:: Texto para leer ::

· · ·

El problema es que sigue habiendo docentes que siguen contumazmente empeñados en enseñar. Y algunos hasta en evaluar y poner notas.
Xavier Massó
Se cuenta que en cierta ocasión, con motivo de un debate parlamentario sobre el estado del sistema educativo, comparecieron ante la ilustre cámara el director general de universidades y el de enseñanza secundaria. El primero, en su exposición, se quejó del bajo nivel académico de los alumnos que accedían a la universidad. El segundo le replicó que dichos alumnos tenían el nivel que les habían impartido los licenciados universitarios formados en la institución que su colega representaba.
Puede que la anécdota sea apócrifa; da igual. Ni en el caso que fuera cierta, estaría anticuada. Desde la perspectiva que hoy en día marca tendencia en nuestro sistema educativo, lo que preocupa en las altas esferas no es el nivel de los alumnos, sino el del profesorado. Bastaría con recordar que este mismo profesorado fue antes alumno, para que estuviéramos de nuevo al cabo de la calle. Un círculo vicioso que, como muy bien indica Andreu Navarra en su último libro sobre educación, consiste en que está ‘Prohibido aprender’. Una prohibición que requiere previamente la proscripción de enseñar.
El problema es que sigue habiendo docentes que siguen contumazmente empeñados en enseñar. Y algunos hasta en evaluar y poner notas. De modo que no basta con que, por más suspensos que coseche un alumno, promocione igual de curso y se le regale el título de la ESO; o el de bachillerato y, ya puestos, si paga, hasta el grado y el master universitarios. Y no basta porque, con esta funesta manía de enseñar, igual algunos aprendieren algo, lo suficiente para caer en la cuenta de que les están tomando el pelo con tanta cura por su felicidad y tan hipócritas lisonjas; lo cual, a todas luces, resultaría muy enojoso. Hay que evitarlo a cualquier precio.
Y para evitar que se produzca tal contingencia, la ministra Alegría, que no sabemos si sabe mucho, y si sabe lo disimula muy bien, pero que desde luego ha tomado buena nota de las lecciones de sus áulicos consejeros pedagógicos, ha dado con la fórmula para convertir el anterior círculo vicioso en un cuadrado virtuoso.
No es que los profesores no sepan, sino que lo que no saben es enseñar. Y sí, se trata precisamente de que no enseñen, de modo que por ahí vamos bien, pero que tampoco se note mucho, hay que guardar las apariencias. El problema es que a veces se les va la olla y acaban enseñando. Reminiscencias academicistas que hay que atajar. De modo que lo que les falta es formación pedagógica. Y para dársela, nada mejor que en lugar de un año de máster de profesorado, que sean dos. Cabe admitir que después de dos años en manos de las facultades de pedagogía, si todavía quedaba algún remiso y reticente, algún réprobo que pensara que esto de la docencia consiste en enseñar, o lo dejará de camino, o saldrá debidamente reeducado.

· · ·

:: Partes del ejercicio ::
a: Transcribe sin cambios, del texto sobre el sistema educativo, todo lo que va desde "No es que los" hasta "saldrá debidamente reeducado.".
b: Retoma el texto sobre el sistema educativo y sigue escribiéndolo a partir de su última oración.

Filas de un conjunto de datos
· · ·

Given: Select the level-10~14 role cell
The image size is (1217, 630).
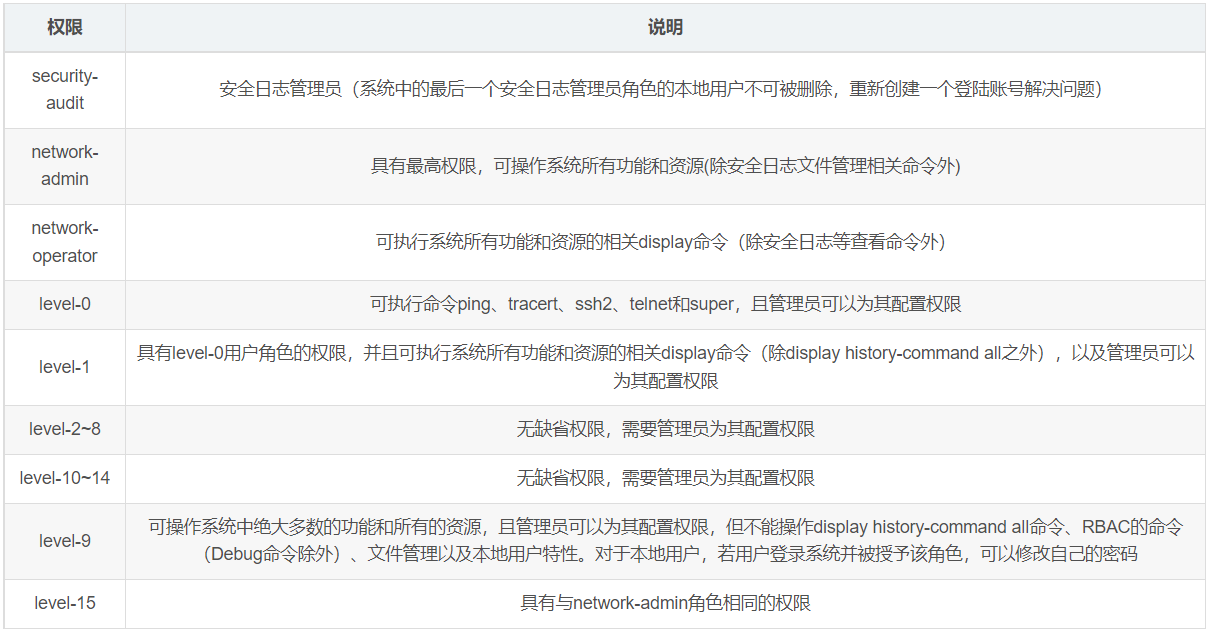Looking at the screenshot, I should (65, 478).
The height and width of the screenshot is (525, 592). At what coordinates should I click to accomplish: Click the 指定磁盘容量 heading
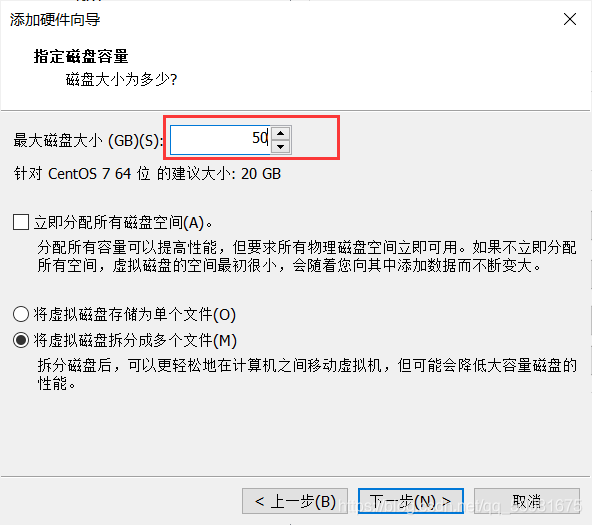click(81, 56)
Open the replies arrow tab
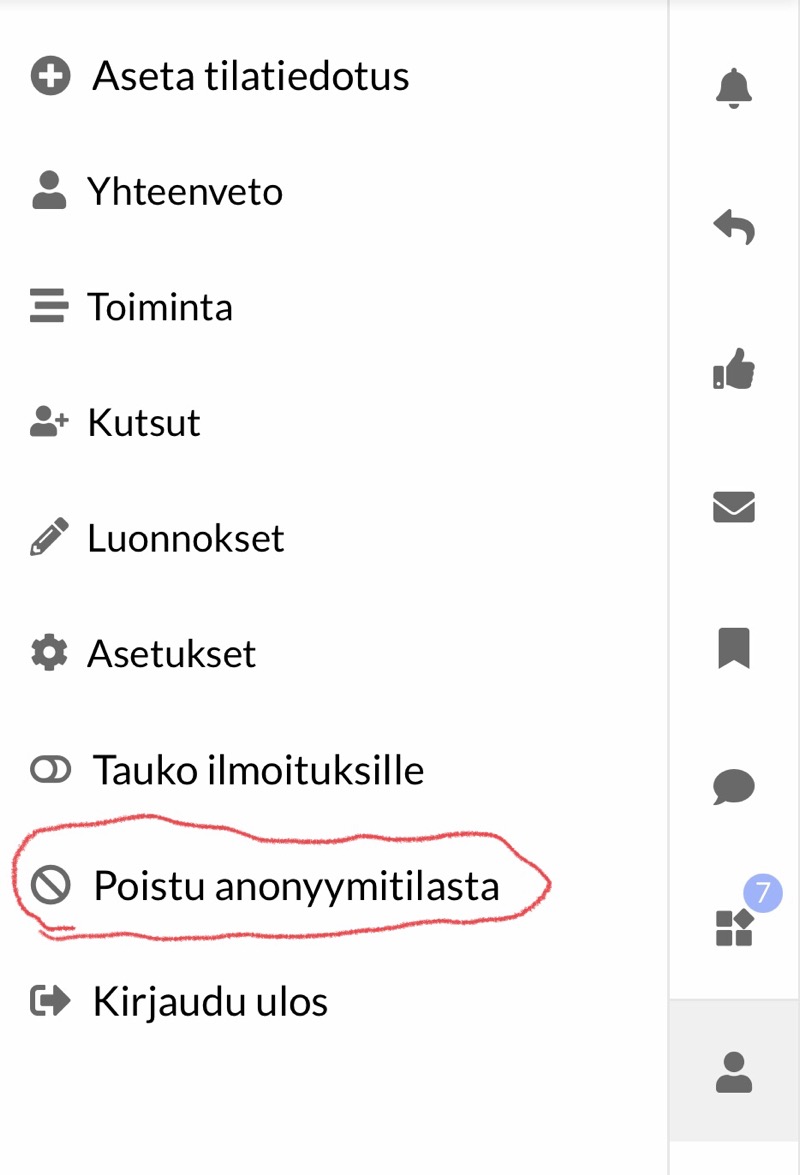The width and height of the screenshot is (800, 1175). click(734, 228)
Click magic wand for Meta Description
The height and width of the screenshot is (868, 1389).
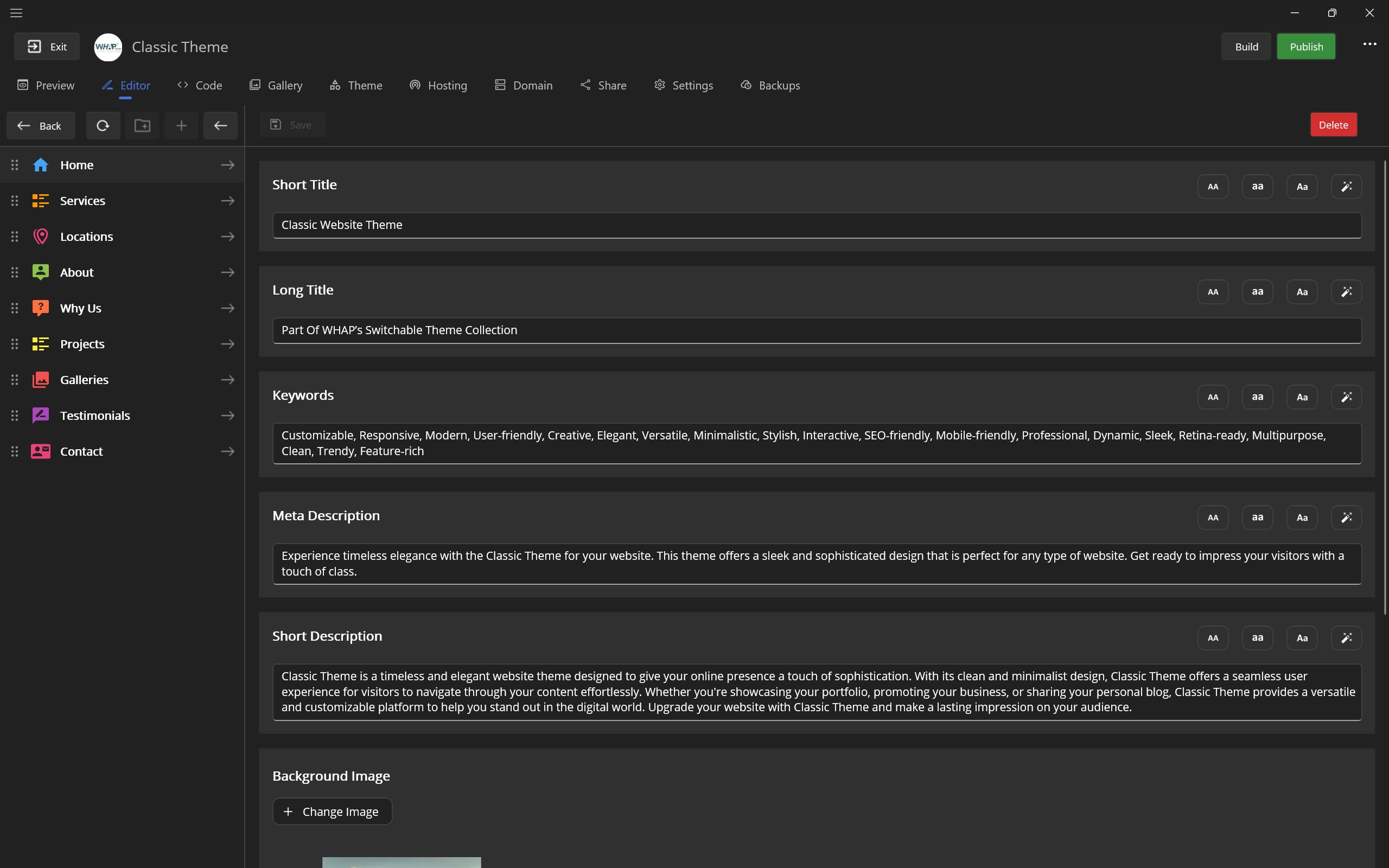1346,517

· · ·

:: Resultados ::
a:
No es que los profesores no sepan, sino que lo que no saben es enseñar. Y sí, se trata precisamente de que no enseñen, de modo que por ahí vamos bien, pero que tampoco se note mucho, hay que guardar las apariencias. El problema es que a veces se les va la olla y acaban enseñando. Reminiscencias academicistas que hay que atajar. De modo que lo que les falta es formación pedagógica. Y para dársela, nada mejor que en lugar de un año de máster de profesorado, que sean dos. Cabe admitir que después de dos años en manos de las facultades de pedagogía, si todavía quedaba algún remiso y reticente, algún réprobo que pensara que esto de la docencia consiste en enseñar, o lo dejará de camino, o saldrá debidamente reeducado.

b:
El círculo vicioso se nos convierte con ello en un cuadrado virtuoso por arte de ensalmo pedagógico. Y lo que ocurre ahora no es que los alumnos tengan un nivel bajo porque no se les explica más –que también, claro, y como no podía ser de otra manera-, sino que los profesores carecen de formación pedagógica. Es decir, increíblemente y para sorpresa de la ministra, son incapaces de conseguir que los alumnos aprendan aquello que no se les explica para evitarles el esfuerzo de aprender, y sobre lo que no se les puede evaluar; o si se les evalúa, da igual, porque lo que sí han aprendido es que incluso en el improbable caso que suspendan unas cuantas asignaturas, promocionan igualmente de curso y se les concederá el título de la ESO, suma y sigue, y aquí paz y allá gloria.
El problema es que aducir a estas alturas lo de la falta de formación pedagógica del profesorado está ya muy trasnochado. Tal vez podía servir como pretexto antaño con los cerriles «profesaurios», docentes supuestamente anclados en el academicismo elitista y hostiles a toda innovación, cuya mayor aproximación a las modernas pedagogías fue el curso del CAP. Un requisito legal –sería insultante llamarlo «académico»- que se exigía cursar y pagar para poder optar a la profesión docente; organizado por las facultades de pedagogía y sobre el cual hay prácticamente acuerdo universal en su carácter tóxico para cualquier ulterior ejercicio docente.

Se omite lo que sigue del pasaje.